PDA

View Full Version : HTTP_GET Access to Password protected File


Dragony92
23/09/2013, 04:26 AM
I'm trying to get access to protected file by sending username and password in url, but server is every time returing code 1 (HTTP_ERROR_BAD_HOST).

Example:

HTTP(playerid, HTTP_GET, "http://user:pass@domain.com/file.txt", "", "MyHttpResponse");


And also can someone explain me how to use 4th param in HTTP function.

whatthefuck123
23/09/2013, 05:03 AM
4th param is post.. i dont think u need that for .txt file

What exactly are u trying to do with this? login system?

Dragony92
23/09/2013, 06:07 AM
To get data from protected file...

Vince
23/09/2013, 09:20 AM
I believe you can only structure an FTP URL like that. I also don't think it is even possible to circumvent the authorization with the HTTP() function, because you can't send the required HTTP Authorization headers. http://en.wikipedia.org/wiki/Basic_access_authentication#Client_side

I recommend writing a PHP script that can only be accessed from the localhost and the server's IP. This is probably the easiest way to keep unwanted persons out.

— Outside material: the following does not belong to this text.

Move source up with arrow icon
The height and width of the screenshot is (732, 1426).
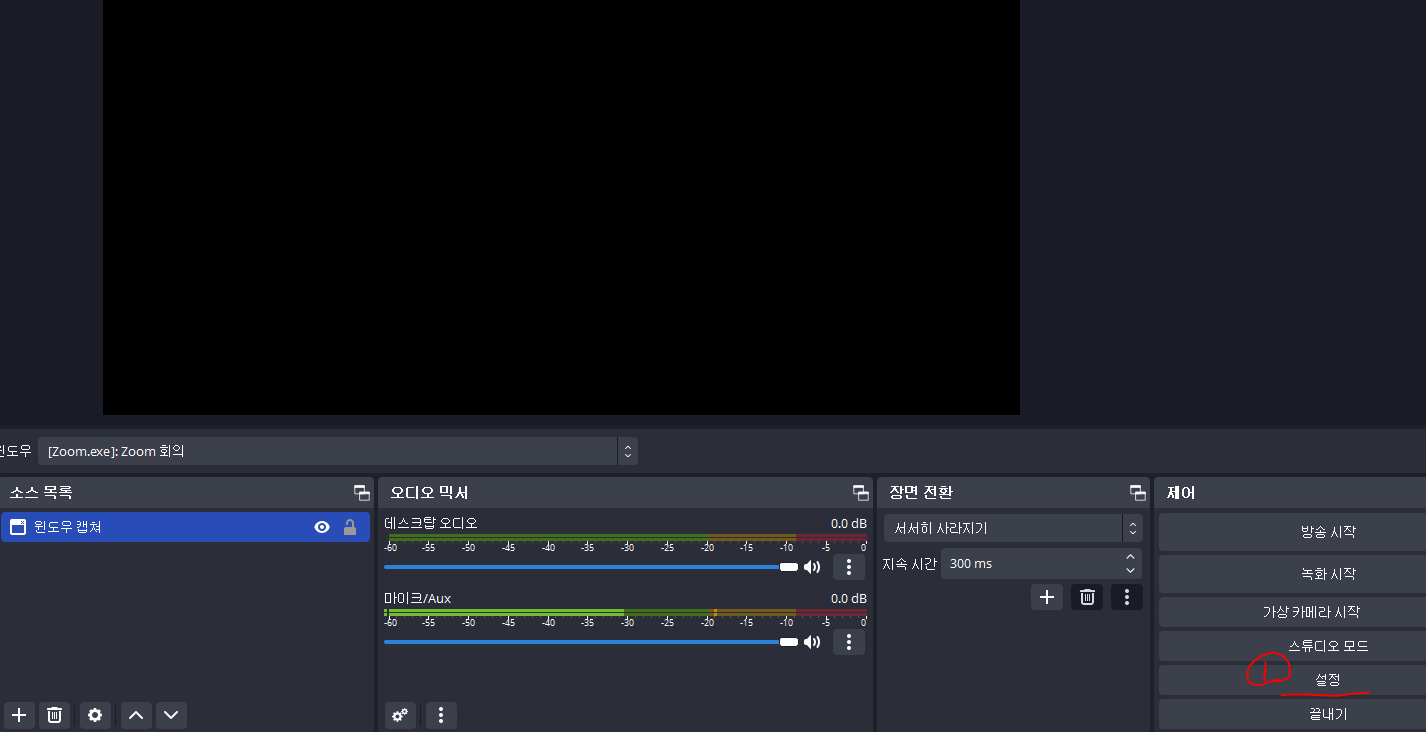(x=136, y=715)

Replace the x'es with your server IP.


<?php
if($_SERVER['REMOTE_IP'] != '127.0.0.1' && $_SERVER['REMOTE_IP'] != 'x.x.x.x')
{
header('HTTP/1.1 403 Forbidden');
exit();
}
?>

Rest of file here

Dragony92
23/09/2013, 09:37 AM
Hmm, is there anyway to allow server ip and other user:pass accs by htaccess?

iJumbo
23/09/2013, 09:46 AM
Check for htaccess and htpasswd tutorials on web

Dragony92
23/09/2013, 10:12 AM
Sloved...

AuthUserFile /path/to/.htpasswd
AuthName "Private"
Authtype Basic
require valid-user
order deny,allow
deny from all
allow from x.x.x.x
allow from 127.0.0.1
Satisfy Any